Shagged Married Annoyed, The O2, review: a not-very-good podcast that was even worse on stage

Chris Ramsey and his wife Rosie
Chris Ramsey and his wife Rosie

There are religions with fewer devotees than Shagged Married Annoyed. Launched in 2019, the unfathomably popular podcast - in which Chris Ramsey, that nice Geordie comedian you might remember from Strictly, bickers aimlessly but amiably with his wife, Rosie - has had 90 million downloads. A BBC TV series is in the works. A tie-in book became a number-one bestseller; the sheer volume of orders crashed its Amazon page.

And so, when a live tour was announced, it sold out in an hour. More and more shows have been added, culminating on Tuesday with (in Chris’s words) “the biggest live podcast event in the history of the world f---ing ever” at the erstwhile Millennium Dome in London, breaking a record the Ramseys themselves had set just weeks earlier, by selling out Wembley Arena.

So, it’s massive. The O2 was pretty much at its 20,000 capacity. But is it any good? If you’re one of SMA’s countless listeners, I’m sincerely happy that you’ve found something you enjoy, and can reassure you that this tour will offer roughly what you expect. If you’re not a fan and someone offers you a ticket, run for the hills.

The set for this show is a sofa. I spent a lot of Tuesday night looking at that sofa. It’s a nondescript grey-brown, cosy but overstuffed, the sort of thing you could sink into for an hour, turn your brain off and relax in. It’s generic enough to be almost comforting, but not quite; there’s an edge of something uncomfortably corporate about it. It was the perfect symbol for the show.
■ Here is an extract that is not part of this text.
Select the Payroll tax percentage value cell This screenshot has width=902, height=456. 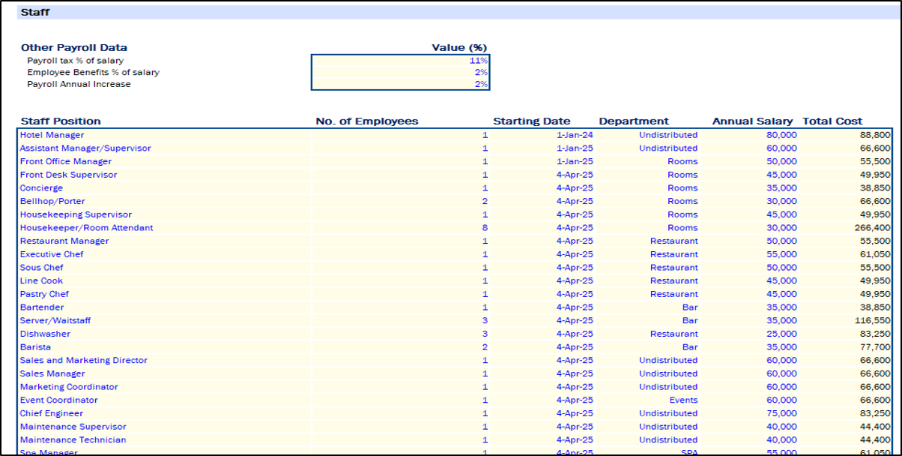(401, 60)
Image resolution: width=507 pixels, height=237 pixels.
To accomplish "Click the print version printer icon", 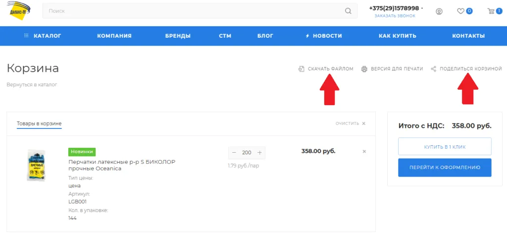I will [364, 69].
I did smile at a pair of video skits where Rosie (in pound-shop makeup) plays a sweary pair of characters called Belinda and Barry Beef, but I didn’t actually laugh out loud once in two hours. The couple beside me left at the interval, and oh, how I envied them.
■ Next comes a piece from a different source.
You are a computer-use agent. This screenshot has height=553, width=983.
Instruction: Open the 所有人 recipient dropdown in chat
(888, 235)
Still, I’m sure Tuesday’s gig was fun if you were a Ramsey. Chris and Rosie chugged wine and shrieked with laughter throughout, while the half-dozen members of Rosie’s extended family in the crowd seemed to enjoy getting an occasional shout-out. (After a story about hirsute bottoms: “She loves it. She’s got arse hair, haven’t you, mum, you little slag?”)
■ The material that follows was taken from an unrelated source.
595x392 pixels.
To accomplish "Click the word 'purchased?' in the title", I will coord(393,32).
What bothered me most wasn’t the uninspired crowd banter, the blandness of the observations, or the puerile obsession with farts and bogeys and things shoved up bums. It wasn’t the grating jingles, or the fact that the only memorable anecdotes were the ones sent in by the audience, read out from bits of paper by Rosie and unimproved by Chris’s attempts to riff on them with physical act-outs.

What bothered me most, thinking back over the show, was the five-minute “message from our sponsors” in the middle, where Rosie gives a long plug for an internet clothing company, with comic interruptions from Chris (and a slideshow of photoshopped pictures of himself naked) to sweeten the pill of soulless product placement. This kind of advertorial is just about justifiable in a free podcast, but there’s no reason a paying audience should have to sit through it.

Speaking of naff advertising: if there’s one place on Earth where O2's wifi ought to work, it’s in “The O2”, where every surface is bespattered with the company’s logo. But it didn’t, an irony I found more amusing than anything in the show.